An undergraduate, Chukwuemeka Chioke, appealed to the government to invest more in education in order to scale up its standard.
Chioke expressed concern that incessant strikes by ASUU had the danger of the universities churning out graduates that are not employable.
He therefore urged the Federal Government to take urgent steps to end the lingering dispute with the union.
He called for salary increase and improved welfare package for teachers in public schools as a way of motivating them to give their best.
Chioke also advocated a downward review of tuition fees in public tertiary institutions in order to promote inclusive education in the country.
“How can we be paying over N100,000 as school fees in the universities?
“This is exorbitant, particularly for families that can barely afford three square meals daily,” he said.
In another development, stakeholders in agriculture in Ebonyi also urged the Federal Government to sustain its current efforts to revitalise the agricultural sector to ensure that the country attained self-sufficiency in food production.
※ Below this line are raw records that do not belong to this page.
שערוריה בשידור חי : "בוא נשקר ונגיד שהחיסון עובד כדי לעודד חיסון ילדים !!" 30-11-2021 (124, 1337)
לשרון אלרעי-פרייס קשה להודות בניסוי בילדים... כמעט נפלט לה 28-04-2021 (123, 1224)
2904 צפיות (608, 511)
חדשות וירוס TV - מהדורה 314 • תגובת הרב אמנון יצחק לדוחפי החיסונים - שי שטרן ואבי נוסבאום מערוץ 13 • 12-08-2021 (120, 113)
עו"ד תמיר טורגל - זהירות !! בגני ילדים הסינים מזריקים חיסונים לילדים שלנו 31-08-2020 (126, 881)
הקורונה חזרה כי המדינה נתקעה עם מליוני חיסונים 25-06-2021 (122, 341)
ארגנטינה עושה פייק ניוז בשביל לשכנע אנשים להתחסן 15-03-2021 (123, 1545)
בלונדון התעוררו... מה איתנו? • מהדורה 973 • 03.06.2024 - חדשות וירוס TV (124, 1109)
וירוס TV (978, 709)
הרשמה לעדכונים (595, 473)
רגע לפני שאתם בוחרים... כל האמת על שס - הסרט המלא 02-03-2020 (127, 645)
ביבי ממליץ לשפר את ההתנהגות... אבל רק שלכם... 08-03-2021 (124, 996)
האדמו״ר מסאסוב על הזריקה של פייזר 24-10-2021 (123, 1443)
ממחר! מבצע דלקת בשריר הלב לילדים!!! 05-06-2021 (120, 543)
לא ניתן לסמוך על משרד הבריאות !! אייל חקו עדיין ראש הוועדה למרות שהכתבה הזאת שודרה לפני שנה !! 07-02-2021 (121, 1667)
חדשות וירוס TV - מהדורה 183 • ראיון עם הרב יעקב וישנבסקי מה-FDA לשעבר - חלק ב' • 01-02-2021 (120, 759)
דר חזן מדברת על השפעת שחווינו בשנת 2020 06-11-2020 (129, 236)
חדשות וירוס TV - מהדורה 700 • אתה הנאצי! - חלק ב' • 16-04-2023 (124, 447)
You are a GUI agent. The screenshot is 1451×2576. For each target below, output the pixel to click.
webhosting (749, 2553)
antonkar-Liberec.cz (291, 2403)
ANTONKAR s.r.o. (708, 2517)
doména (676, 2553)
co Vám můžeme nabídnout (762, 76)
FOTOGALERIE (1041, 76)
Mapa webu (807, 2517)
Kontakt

Mr Hyginus Agbo, an agricultural expert, advised government at all levels to establish farm settlements to enhance mechanised agriculture.
Agbo said that the settlements, which must have the necessary social amenities, including power and water, would cause massive revolution in the agricultural sector.
He further advised the government to support research institutes to improve their services and attract grants from international development agencies.
“As the country marks her 62nd independence anniversary, we want the Federal Government to energise these sectors,’’ he said.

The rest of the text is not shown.